> **PROBLEM REQUIREMENTS**
When you copy the entries, keep every word exactly as it stands.

> **DATA PROVIDED**

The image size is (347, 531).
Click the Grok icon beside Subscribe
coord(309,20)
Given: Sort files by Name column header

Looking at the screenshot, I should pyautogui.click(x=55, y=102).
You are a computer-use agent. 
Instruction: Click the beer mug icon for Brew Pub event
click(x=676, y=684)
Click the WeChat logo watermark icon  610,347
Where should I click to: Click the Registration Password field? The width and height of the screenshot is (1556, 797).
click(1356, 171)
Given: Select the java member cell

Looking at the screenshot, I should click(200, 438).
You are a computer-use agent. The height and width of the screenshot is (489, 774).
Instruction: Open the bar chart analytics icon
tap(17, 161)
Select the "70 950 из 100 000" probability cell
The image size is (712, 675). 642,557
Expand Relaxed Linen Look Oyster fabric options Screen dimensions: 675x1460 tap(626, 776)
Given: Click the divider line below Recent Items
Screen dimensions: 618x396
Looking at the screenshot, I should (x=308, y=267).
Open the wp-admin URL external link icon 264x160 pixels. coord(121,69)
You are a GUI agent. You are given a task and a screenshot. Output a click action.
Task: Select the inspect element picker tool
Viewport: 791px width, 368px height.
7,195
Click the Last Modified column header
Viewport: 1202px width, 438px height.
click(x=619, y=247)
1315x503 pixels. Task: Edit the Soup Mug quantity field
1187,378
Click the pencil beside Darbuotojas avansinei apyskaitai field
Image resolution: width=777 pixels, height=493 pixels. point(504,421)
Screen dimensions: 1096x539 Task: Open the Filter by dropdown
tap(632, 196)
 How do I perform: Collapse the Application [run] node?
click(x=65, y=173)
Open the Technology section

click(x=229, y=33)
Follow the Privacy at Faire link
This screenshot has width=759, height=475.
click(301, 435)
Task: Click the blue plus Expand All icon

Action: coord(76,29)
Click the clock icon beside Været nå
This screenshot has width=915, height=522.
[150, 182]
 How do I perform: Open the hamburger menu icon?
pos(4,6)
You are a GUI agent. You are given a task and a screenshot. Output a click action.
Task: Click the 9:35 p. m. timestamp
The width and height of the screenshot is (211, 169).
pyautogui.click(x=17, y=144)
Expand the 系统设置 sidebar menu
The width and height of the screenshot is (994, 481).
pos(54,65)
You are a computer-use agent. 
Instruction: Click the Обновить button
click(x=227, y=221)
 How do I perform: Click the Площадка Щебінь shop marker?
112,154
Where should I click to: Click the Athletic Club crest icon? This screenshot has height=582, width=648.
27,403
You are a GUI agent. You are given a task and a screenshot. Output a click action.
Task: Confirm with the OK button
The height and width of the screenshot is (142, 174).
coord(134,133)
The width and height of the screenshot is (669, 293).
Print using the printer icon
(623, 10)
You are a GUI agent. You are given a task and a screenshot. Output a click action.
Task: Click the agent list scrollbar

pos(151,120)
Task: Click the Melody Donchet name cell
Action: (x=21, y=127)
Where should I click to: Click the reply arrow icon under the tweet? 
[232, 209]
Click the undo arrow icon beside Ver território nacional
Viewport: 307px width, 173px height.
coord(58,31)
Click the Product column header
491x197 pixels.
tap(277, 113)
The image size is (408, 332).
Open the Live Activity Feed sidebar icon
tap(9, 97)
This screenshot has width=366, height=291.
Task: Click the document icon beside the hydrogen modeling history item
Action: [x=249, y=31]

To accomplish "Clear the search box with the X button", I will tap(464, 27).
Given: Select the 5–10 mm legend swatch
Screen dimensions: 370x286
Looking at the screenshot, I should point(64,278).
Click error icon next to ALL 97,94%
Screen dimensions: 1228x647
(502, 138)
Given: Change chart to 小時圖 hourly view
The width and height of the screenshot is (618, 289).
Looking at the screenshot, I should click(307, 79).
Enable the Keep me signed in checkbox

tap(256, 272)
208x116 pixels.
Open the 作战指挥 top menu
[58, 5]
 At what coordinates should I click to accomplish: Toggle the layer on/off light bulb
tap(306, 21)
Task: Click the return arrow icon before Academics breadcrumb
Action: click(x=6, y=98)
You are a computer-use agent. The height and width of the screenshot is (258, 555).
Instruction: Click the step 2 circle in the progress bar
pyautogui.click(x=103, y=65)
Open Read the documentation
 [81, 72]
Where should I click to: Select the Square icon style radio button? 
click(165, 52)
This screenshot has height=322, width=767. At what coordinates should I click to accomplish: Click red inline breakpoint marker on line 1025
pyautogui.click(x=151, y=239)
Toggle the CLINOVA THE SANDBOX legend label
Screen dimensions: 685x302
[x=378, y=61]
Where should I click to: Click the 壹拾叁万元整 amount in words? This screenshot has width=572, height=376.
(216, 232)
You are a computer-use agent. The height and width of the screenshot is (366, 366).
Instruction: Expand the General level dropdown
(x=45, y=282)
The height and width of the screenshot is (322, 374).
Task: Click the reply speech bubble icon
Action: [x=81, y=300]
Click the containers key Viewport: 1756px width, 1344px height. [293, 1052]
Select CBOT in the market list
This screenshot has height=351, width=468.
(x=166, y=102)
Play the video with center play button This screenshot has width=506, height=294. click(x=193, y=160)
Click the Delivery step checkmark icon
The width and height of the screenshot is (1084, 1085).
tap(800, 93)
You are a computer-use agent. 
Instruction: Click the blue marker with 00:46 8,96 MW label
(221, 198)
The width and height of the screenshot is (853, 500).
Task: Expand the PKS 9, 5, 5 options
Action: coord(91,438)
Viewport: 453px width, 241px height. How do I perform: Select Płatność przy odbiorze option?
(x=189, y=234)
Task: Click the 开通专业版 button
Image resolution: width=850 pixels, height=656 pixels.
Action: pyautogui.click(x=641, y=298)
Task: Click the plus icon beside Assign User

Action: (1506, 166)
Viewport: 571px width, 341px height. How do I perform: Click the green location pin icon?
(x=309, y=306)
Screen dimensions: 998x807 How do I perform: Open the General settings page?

> **TASK ANSWER**
The image size is (347, 531).
Click the Grok icon beside Subscribe
coord(309,20)
Given: Sort files by Name column header

Looking at the screenshot, I should pyautogui.click(x=55, y=102).
You are a computer-use agent. 
Instruction: Click the beer mug icon for Brew Pub event
click(x=676, y=684)
Click the WeChat logo watermark icon  610,347
Where should I click to: Click the Registration Password field? The width and height of the screenshot is (1556, 797).
click(1356, 171)
Given: Select the java member cell

Looking at the screenshot, I should click(200, 438).
You are a computer-use agent. The height and width of the screenshot is (489, 774).
Instruction: Open the bar chart analytics icon
tap(17, 161)
Select the "70 950 из 100 000" probability cell
The image size is (712, 675). 642,557
Expand Relaxed Linen Look Oyster fabric options Screen dimensions: 675x1460 tap(626, 776)
Given: Click the divider line below Recent Items
Screen dimensions: 618x396
Looking at the screenshot, I should (x=308, y=267).
Open the wp-admin URL external link icon 264x160 pixels. coord(121,69)
You are a GUI agent. You are given a task and a screenshot. Output a click action.
Task: Select the inspect element picker tool
Viewport: 791px width, 368px height.
7,195
Click the Last Modified column header
Viewport: 1202px width, 438px height.
click(x=619, y=247)
1315x503 pixels. Task: Edit the Soup Mug quantity field
1187,378
Click the pencil beside Darbuotojas avansinei apyskaitai field
Image resolution: width=777 pixels, height=493 pixels. point(504,421)
Screen dimensions: 1096x539 Task: Open the Filter by dropdown
tap(632, 196)
 How do I perform: Collapse the Application [run] node?
click(x=65, y=173)
Open the Technology section

click(x=229, y=33)
Follow the Privacy at Faire link
This screenshot has width=759, height=475.
click(301, 435)
Task: Click the blue plus Expand All icon

Action: coord(76,29)
Click the clock icon beside Været nå
This screenshot has width=915, height=522.
[150, 182]
 How do I perform: Open the hamburger menu icon?
pos(4,6)
You are a GUI agent. You are given a task and a screenshot. Output a click action.
Task: Click the 9:35 p. m. timestamp
The width and height of the screenshot is (211, 169).
pyautogui.click(x=17, y=144)
Expand the 系统设置 sidebar menu
The width and height of the screenshot is (994, 481).
pos(54,65)
You are a computer-use agent. 
Instruction: Click the Обновить button
click(x=227, y=221)
 How do I perform: Click the Площадка Щебінь shop marker?
112,154
Where should I click to: Click the Athletic Club crest icon? This screenshot has height=582, width=648.
27,403
You are a GUI agent. You are given a task and a screenshot. Output a click action.
Task: Confirm with the OK button
The height and width of the screenshot is (142, 174).
coord(134,133)
The width and height of the screenshot is (669, 293).
Print using the printer icon
(623, 10)
You are a GUI agent. You are given a task and a screenshot. Output a click action.
Task: Click the agent list scrollbar

pos(151,120)
Task: Click the Melody Donchet name cell
Action: (x=21, y=127)
Where should I click to: Click the reply arrow icon under the tweet? 
[232, 209]
Click the undo arrow icon beside Ver território nacional
Viewport: 307px width, 173px height.
coord(58,31)
Click the Product column header
491x197 pixels.
tap(277, 113)
The image size is (408, 332).
Open the Live Activity Feed sidebar icon
tap(9, 97)
This screenshot has width=366, height=291.
Task: Click the document icon beside the hydrogen modeling history item
Action: [x=249, y=31]

To accomplish "Clear the search box with the X button", I will tap(464, 27).
Given: Select the 5–10 mm legend swatch
Screen dimensions: 370x286
Looking at the screenshot, I should point(64,278).
Click error icon next to ALL 97,94%
Screen dimensions: 1228x647
(502, 138)
Given: Change chart to 小時圖 hourly view
The width and height of the screenshot is (618, 289).
Looking at the screenshot, I should click(307, 79).
Enable the Keep me signed in checkbox

tap(256, 272)
208x116 pixels.
Open the 作战指挥 top menu
[58, 5]
 At what coordinates should I click to accomplish: Toggle the layer on/off light bulb
tap(306, 21)
Task: Click the return arrow icon before Academics breadcrumb
Action: click(x=6, y=98)
You are a computer-use agent. The height and width of the screenshot is (258, 555).
Instruction: Click the step 2 circle in the progress bar
pyautogui.click(x=103, y=65)
Open Read the documentation
 [81, 72]
Where should I click to: Select the Square icon style radio button? 
click(165, 52)
This screenshot has height=322, width=767. At what coordinates should I click to accomplish: Click red inline breakpoint marker on line 1025
pyautogui.click(x=151, y=239)
Toggle the CLINOVA THE SANDBOX legend label
Screen dimensions: 685x302
[x=378, y=61]
Where should I click to: Click the 壹拾叁万元整 amount in words? This screenshot has width=572, height=376.
(216, 232)
You are a computer-use agent. The height and width of the screenshot is (366, 366).
Instruction: Expand the General level dropdown
(x=45, y=282)
The height and width of the screenshot is (322, 374).
Task: Click the reply speech bubble icon
Action: [x=81, y=300]
Click the containers key Viewport: 1756px width, 1344px height. [293, 1052]
Select CBOT in the market list
This screenshot has height=351, width=468.
(x=166, y=102)
Play the video with center play button This screenshot has width=506, height=294. click(x=193, y=160)
Click the Delivery step checkmark icon
The width and height of the screenshot is (1084, 1085).
tap(800, 93)
You are a computer-use agent. 
Instruction: Click the blue marker with 00:46 8,96 MW label
(221, 198)
The width and height of the screenshot is (853, 500).
Task: Expand the PKS 9, 5, 5 options
Action: coord(91,438)
Viewport: 453px width, 241px height. How do I perform: Select Płatność przy odbiorze option?
(x=189, y=234)
Task: Click the 开通专业版 button
Image resolution: width=850 pixels, height=656 pixels.
Action: pyautogui.click(x=641, y=298)
Task: Click the plus icon beside Assign User

Action: (1506, 166)
Viewport: 571px width, 341px height. How do I perform: Click the green location pin icon?
(x=309, y=306)
Screen dimensions: 998x807 How do I perform: Open the General settings page?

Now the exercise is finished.